03. Juni 2014

„Europa“-Wahl Echter Schock oder willkommener Schrecken?

Verschwende keine ernste Krise!

Die EU-Wahl, fälschlicherweise deklariert als „Europa-Wahl“, hat eines ganz deutlich gezeigt: Sehr viele Europäer haben von der etablierten Euro- und EU-Politik die Nase gestrichen voll. Die Wahlerfolge mancher bekannteren krakenkritischen sowie bisher eher randständigen, sogenannten „Splitter-“ oder Kleinparteien sprechen eine beredte Sprache. Dass dabei mitunter auch sehr fragwürdige Gestalten wie Marine Le Pen und ihre Front National ein geradezu erdrutschartiges Ergebnis einfahren konnten, ist zwar alles andere als erfreulich und unbedenklich, aber leider nur die logische Konsequenz der politisch-medialen Schweigespirale, mit der jede argumentativ noch so überzeugende  und ökonomisch stichhaltige Kritik an der Zone viel zu lange verhütet werden sollte, und das nicht nur in Deutschland, sondern eben auch in Frankreich, demjenigen Land, das zu den Hauptantriebskräften der „europäischen Integration“ zählt. Wer das harte, aber fairerweise leicht als politische Dauerwerbesendung zu entlarvende Niedergeschrei der vor Aktuellen Kameras hübsch aufgereihten Schwatzzwerge auf allen Kanälen verfolgt hat, dürfte ja mitbekommen haben, wie es um die Diskussionskultur in Sachen EU mittlerweile bestellt ist. Statt historisch fundierter und politisch algorithmenfreier Ursachenanalyse gibt es fast nur noch programmierten Krawall und ideologisch scheuklapperndes, blechernes Robosprech aus dem Ministerium für EU-Liebe.
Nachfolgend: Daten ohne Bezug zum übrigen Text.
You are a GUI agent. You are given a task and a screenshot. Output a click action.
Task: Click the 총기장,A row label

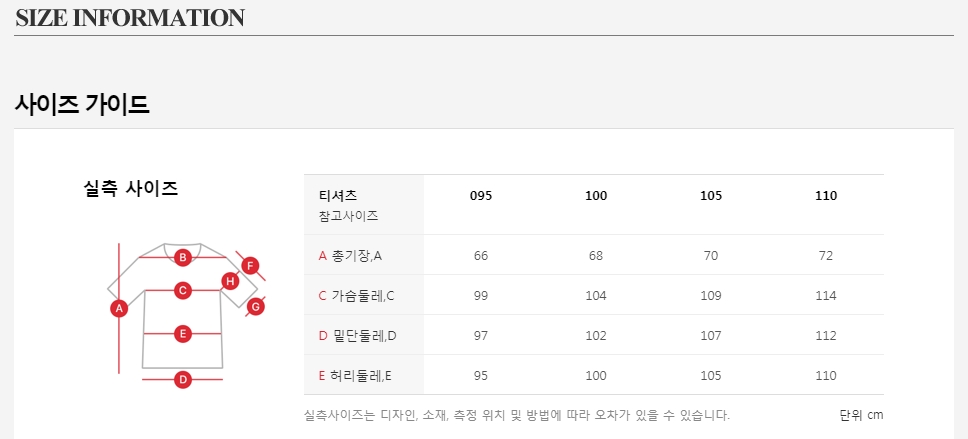(x=350, y=255)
Landauf, landab wird zudem gebetsmühlenartig wiederholt, die Wahlergebnisse hätten die EUliten aufgescheucht, ein großer Schreck sei ihnen in‘s Gebein gefahren. Ach tatsächlich? Dabei wird nämlich übersehen, dass der sogenannte „Schock“ ihnen insgeheim sogar ganz gelegen kommen könnte, zumindest auf höchster Ebene, da  er erstens im Falle einer Verschlimmerung der besten europäischen Konjunktur aller Zeiten eine prima Gelegenheit böte, von Eigenversagen abzulenken (einfach alles auf die Rechten schieben, fertig), und zweitens eine (von EU-Granden auch schon geforderte) deutlich härtere Gangart gegenüber „anti-europäischen“ Tendenzen auf nationalpolitischer Ebene an den Tag zu legen, die, Mensch guckt doch hin, ein unleugbarer Beweis dafür seien, nur „mehr Europa“ ermögliche einen duften kontinentalen Dauerfrieden. Man stelle sich ein Szenario der nahen Zukunft vor, in der womöglich die eine oder andere Staatspleite erklärt oder so mancher Experte durch neue Enthüllungen über nun doch viel größeren finanzsystemischen Lochfraß  als bisher nicht bedacht überrascht sein will. Was könnte denn da besser und willkommener sein, als unter (in der EU-Vergangenheit ja ohnehin regelmäßig bemühten) Hinweis auf einen drohenden Rückfall in die politischen Verhältnisse kurz vor Ausbruch des Zweiten Weltkrieges den Schäfchen zu verklickern, dies müsse auf jeden Fall verhindert, jetzt leider etwas rabiater durchgegriffen werden und die „Integration“ in den Turbo-Modus schalten, bevor die Rechten sie zerbeißen!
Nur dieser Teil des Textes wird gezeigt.